De temps en temps, une pièce de monnaie tombe dans la main du mendiant, qu’il se hâte de mettre dans la poche en prodiguant des louanges et des remerciements dégradants. Le voleur passe et ne peut s’empêcher de lui lancer un regard de mépris.
Le mendiant s’indigne, car même l’indignité connaît la honte, et grommelle avec irritation :
N’as-tu pas honte, fripon, de faire face à un homme aussi honorable que moi ? Je respecte la loi : je ne commets pas le crime de mettre ma main dans la poche d’autrui. Mes pas sont fermes, comme ceux de tout bon citoyen qui n’a pas l’habitude de circuler sur la pointe des pieds, dans le silence de la nuit, dans la maison des autres. Je peux me montrer à visage découvert ; je ne fuis pas le regard du gendarme ; le riche me considère avec bienveillance et, quand il jette une pièce dans ma sébile, il me tape sur l’épaule en disant : « quel brave homme ! »
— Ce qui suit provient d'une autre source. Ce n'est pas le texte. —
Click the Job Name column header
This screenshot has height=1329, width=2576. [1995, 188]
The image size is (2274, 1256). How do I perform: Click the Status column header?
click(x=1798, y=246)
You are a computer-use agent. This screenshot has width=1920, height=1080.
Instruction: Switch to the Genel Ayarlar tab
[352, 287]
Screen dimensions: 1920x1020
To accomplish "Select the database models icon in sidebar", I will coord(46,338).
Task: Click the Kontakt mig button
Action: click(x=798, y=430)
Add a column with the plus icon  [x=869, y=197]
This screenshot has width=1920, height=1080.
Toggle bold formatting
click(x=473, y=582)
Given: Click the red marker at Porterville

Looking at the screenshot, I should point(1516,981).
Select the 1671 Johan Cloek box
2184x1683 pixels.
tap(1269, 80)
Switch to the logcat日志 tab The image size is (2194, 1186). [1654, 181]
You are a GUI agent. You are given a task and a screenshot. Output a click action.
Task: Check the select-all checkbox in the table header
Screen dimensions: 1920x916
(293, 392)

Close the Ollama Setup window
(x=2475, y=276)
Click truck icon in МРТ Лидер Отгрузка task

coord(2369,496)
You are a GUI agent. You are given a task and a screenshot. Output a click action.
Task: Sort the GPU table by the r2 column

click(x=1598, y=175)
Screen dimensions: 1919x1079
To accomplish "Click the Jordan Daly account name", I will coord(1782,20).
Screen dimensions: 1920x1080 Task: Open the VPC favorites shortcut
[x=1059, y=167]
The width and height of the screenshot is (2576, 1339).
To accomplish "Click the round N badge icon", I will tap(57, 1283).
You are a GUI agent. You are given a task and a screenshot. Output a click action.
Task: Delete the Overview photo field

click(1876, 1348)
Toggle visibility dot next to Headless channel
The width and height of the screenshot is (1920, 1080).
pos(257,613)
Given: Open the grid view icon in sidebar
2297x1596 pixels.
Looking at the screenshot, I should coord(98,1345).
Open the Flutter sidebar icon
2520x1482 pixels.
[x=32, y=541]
Le voleur baisse les bords de son chapeau sur ses yeux, fait un geste de dégoût, scrute les alentours et répond au mendiant :
Vil mendiant, tu n’espères pas que je rougisse devant toi ! Honorable, toi ? L’honneur ne vit pas à genoux, dans l’attente de l’os qu’on lui donnera à ronger. L’honneur est hautain par nature. Je ne sais pas si je suis honorable ou non ; mais je t’avoue que je n’ai pas le courage d’aller supplier le riche pour qu’il me donne, pour l’amour de Dieu, un miette de ce dont il m’a dépossédé. Je viole la loi ? Certes ; mais la loi ne se confond pas avec la justice. Je viole la loi écrite par le bourgeois et cette violation constitue un acte de justice car la loi autorise le riche à voler le pauvre. En cela réside l’injustice. En arrachant au riche une partie de ce qu’il nous a volé, j’accomplis un acte de justice. Le riche te tape sur l’épaule parce que ta servilité, ton abjecte bassesse, lui garantissent la tranquille jouissance de ce qu’il a volé à toi, à moi et à tous les pauvres du monde. Pour le riche, l’idéal serait que tous les pauvres aient une âme de mendiant. Si tu étais un homme, tu mordrais la main du riche qui te jette l’aumône. Je te méprise !
Le voleur crache et disparaît dans la foule. Le mendiant lève les yeux au ciel et gémit :
L’aumône, pour l’amour de Dieu !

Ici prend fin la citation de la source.